Linus pictured what the boats would like in a couple of days. They’d be covered in buzzard shit. The birds would roost on the cowl of the motor and coat it with their droppings. Other animals would be drawn to the smell and he wondered if a gator would manage to succeed at getting into one of them. That caused a morbid smile to cut his face, thinking of a gator rolling in the bottom of the boat ripping off chunks small enough to swallow.
Coming out to the main channel of the river once again, Linus looked around. He was alone, and it was quiet. He couldn’t hear the two outboards back in the creek now. It was quiet, and the river looked like a sheet of glass laid out before him. The fetid smell wafting off him was the only thing to disturb the moment. Linus loved being on the river. But right now, he had to get moving or he was going to puke.
Linus sat back and kept the boat moving ahead with full throttle. He wasn’t going to be stopping at the cabin this time. He wanted to get home and take a shower. His days of having to live in filth were over and if there was any way to get clean at the end of the day, he was going to exercise it.
The boat bumped into the dock behind his house as the sun began to set. Linus hauled his tired ass out of the boat and onto it. He removed the supplies he’d gone after and set them on the dock before going up to the house for the cart. Everything was unceremoniously piled into it and hauled up to the house where he pushed the cart into the garage. He made a quick check of the home’s perimeter to insure it hadn’t been tampered with before unlocking the door and going in.
Linus stood in the laundry room and stripped down.

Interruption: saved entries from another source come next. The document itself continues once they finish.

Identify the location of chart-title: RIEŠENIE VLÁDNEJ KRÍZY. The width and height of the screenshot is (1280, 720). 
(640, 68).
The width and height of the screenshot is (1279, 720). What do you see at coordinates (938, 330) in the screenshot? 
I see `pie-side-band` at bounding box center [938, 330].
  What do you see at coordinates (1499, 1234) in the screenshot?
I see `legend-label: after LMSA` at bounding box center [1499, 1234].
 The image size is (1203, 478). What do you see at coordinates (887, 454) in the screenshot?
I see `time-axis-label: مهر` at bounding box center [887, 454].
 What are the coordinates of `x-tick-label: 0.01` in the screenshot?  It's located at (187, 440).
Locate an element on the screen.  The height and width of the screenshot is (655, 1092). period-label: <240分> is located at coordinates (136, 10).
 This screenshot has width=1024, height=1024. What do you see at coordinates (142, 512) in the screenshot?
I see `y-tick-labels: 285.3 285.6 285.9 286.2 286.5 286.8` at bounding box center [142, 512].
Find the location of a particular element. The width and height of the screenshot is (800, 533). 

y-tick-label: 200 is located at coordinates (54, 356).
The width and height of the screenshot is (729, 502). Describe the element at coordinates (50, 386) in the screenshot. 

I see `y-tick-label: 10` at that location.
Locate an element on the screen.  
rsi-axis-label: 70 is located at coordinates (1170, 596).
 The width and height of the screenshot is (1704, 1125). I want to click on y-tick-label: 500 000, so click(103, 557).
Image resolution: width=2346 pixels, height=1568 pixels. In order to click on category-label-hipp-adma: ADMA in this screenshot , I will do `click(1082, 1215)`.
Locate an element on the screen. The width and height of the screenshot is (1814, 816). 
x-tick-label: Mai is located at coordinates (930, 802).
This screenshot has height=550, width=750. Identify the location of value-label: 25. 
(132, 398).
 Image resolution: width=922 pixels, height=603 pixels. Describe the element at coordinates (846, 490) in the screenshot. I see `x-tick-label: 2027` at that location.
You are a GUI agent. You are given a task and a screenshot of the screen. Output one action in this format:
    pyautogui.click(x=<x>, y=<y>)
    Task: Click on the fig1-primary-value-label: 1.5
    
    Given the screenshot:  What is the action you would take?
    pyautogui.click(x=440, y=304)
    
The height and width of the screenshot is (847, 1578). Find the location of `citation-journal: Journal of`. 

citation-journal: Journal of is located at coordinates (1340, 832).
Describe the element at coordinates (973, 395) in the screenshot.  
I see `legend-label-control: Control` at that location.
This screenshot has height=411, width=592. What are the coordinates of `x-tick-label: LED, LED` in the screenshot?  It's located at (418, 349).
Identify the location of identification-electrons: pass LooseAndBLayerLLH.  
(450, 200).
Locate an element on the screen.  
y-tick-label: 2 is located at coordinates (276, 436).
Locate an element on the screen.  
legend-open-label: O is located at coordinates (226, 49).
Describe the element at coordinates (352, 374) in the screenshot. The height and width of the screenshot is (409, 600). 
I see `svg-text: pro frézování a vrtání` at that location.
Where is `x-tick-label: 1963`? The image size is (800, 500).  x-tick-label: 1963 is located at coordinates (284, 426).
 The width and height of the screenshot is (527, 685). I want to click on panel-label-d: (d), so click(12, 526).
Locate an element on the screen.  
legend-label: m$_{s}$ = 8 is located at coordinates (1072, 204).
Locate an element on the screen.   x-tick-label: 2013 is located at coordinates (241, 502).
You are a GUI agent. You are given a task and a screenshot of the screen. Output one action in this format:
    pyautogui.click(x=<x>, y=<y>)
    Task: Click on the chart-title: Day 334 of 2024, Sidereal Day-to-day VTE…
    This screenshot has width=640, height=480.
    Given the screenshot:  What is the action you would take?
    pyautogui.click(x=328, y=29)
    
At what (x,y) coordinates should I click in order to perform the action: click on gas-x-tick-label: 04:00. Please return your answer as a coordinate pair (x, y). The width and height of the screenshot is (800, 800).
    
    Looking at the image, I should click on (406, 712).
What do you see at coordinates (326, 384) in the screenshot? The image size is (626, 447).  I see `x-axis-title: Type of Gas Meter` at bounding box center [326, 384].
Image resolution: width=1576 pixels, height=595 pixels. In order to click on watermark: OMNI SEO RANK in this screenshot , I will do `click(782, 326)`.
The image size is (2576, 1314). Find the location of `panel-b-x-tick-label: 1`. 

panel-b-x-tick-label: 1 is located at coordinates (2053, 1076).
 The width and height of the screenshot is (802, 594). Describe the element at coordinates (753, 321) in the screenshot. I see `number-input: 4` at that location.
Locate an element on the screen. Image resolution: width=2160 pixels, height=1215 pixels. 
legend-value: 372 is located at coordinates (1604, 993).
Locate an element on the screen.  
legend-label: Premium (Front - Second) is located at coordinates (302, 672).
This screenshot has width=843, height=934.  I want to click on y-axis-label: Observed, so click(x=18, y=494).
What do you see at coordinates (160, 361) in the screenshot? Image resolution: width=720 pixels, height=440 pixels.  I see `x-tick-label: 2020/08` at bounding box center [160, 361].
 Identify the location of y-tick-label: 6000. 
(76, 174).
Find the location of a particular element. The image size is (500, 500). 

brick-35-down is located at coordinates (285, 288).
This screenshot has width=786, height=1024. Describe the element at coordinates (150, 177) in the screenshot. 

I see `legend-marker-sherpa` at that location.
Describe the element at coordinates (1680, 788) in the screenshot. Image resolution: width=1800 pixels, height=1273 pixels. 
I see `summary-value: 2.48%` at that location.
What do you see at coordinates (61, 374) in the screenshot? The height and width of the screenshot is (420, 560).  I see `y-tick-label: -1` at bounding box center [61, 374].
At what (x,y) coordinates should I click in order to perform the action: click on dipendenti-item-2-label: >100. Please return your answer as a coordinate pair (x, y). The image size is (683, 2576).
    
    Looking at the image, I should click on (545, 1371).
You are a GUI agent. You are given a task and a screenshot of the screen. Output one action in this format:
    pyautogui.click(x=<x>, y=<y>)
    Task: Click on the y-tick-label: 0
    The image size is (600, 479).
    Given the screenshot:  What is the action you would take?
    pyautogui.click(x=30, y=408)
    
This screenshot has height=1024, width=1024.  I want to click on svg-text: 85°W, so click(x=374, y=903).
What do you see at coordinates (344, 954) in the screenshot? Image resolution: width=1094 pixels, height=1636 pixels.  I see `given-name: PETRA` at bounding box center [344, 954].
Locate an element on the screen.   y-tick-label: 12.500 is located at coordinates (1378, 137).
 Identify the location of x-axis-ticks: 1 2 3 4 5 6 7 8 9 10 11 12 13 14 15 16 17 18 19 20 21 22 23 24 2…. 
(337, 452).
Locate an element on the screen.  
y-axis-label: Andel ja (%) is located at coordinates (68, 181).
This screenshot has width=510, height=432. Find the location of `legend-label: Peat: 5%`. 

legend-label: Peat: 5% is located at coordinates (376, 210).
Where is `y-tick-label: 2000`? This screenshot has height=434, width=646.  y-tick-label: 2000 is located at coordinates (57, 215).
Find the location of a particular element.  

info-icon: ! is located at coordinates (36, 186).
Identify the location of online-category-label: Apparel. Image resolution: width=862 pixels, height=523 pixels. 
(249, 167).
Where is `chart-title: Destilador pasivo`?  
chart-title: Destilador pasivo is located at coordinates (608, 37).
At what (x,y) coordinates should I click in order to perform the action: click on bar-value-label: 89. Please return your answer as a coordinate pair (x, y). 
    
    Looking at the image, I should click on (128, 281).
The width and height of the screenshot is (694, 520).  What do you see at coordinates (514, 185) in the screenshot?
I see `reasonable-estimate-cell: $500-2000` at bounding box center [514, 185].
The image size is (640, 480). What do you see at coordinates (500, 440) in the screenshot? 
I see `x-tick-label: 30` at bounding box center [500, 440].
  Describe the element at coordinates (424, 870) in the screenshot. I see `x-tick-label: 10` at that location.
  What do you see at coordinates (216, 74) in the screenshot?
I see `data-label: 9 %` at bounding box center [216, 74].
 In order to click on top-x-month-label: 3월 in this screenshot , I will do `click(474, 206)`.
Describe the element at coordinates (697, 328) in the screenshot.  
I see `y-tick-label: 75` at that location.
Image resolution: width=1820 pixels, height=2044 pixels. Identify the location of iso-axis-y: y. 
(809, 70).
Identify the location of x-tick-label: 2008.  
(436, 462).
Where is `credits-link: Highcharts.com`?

He emptied the pockets of the filthy clothes and dumped them directly into the washer before closing the lid and turning it on. Carrying his rifle and thermos into the house, he deposited them on the kitchen table before walking to the shower naked.
After a long hot shower Linus toweled off and wrapped it around his waist. He walked back to the kitchen and took a beer from the fridge. He sipped the beer as he opened a can of beef stew, he was just too damn tired to cook. Leaving the stew to heat, he carried the beer to the bedroom and reemerged in shorts and a t-shirt with the screaming eagle of the 101st on it. His thin legs practically glowed in the dark hallway as he made his way back to the kitchen on bare feet.
Not bothering to pour the stew into a bowl, he dropped a spoon into it, grabbed another beer and headed for the comm shack. Linus spent the evening listening to broadcasts from around the world. Propagation was good, and he was able to pick up a wide variety of conversations. Some were domestic, some international. And nearly all the news was bad.
After finishing the stew, and returning to the fridge for another beer, he sat down to clean his weapons. The rifle had been fired. The pistol had taken a swim with him in that putrid soup on the river. The pistol was the worse in his mind. He held it at arm’s length, giving it a disapproving, almost suspect look. It stunk, and he hoped Hoppe’s Number Nine would mask it. Otherwise, he’d have to pick a new favorite from the safe. And he really liked the 1911.